By computing properties of all known materials, the Materials Project aims to remove guesswork from materials design in a variety of applications. Experimental research can be targeted to the most promising compounds from computational data sets. Researchers will be able to data-mine scientific trends in materials properties. By providing materials researchers with the information they need to design better, the Materials Project aims to accelerate innovation in materials research.
Supercomputing clusters at national laboratories provide the infrastructure that enables our computations, data, and algorithms to run at unparalleled speed. We principally use the Lawrence Berkeley National Laboratory's NERSC Scientific Computing Center and Computational Research Division, but we are also active with Oak Ridge's OLCF, Argonne's ALCF, and San Diego's SDSC.
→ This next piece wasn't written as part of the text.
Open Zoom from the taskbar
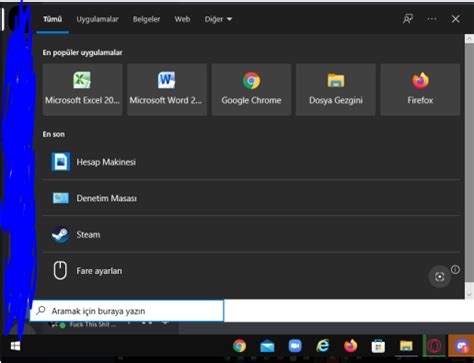 tap(295, 346)
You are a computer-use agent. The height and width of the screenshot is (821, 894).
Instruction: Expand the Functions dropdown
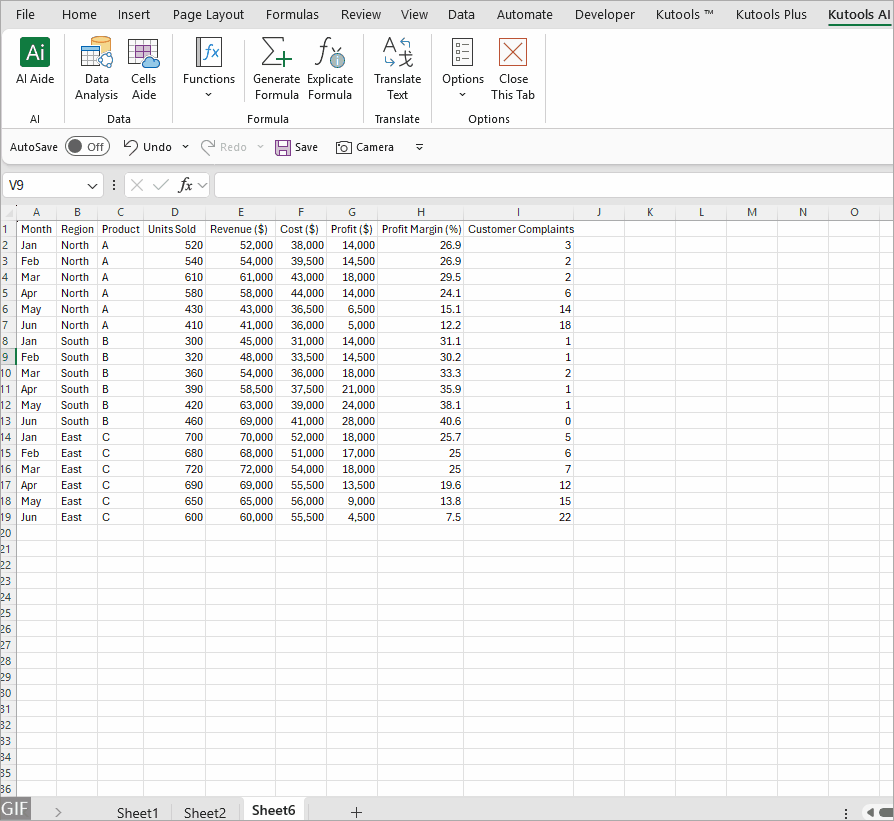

Computational materials science is now powerful enough that it can predict many properties of materials before those materials are ever synthesized in the lab. By scaling materials computations over supercomputing clusters, we have predicted several new battery materials which were made and tested in the lab. Recently, we have also identified new transparent conducting oxides and thermoelectric materials using this approach.
Professor, Department of Materials Science and
Engineering,
University of California at Berkeley
Senior Faculty Scientist, Lawrence Berkeley National Laboratory
GitHub users with pull requests merged to MP code repositories.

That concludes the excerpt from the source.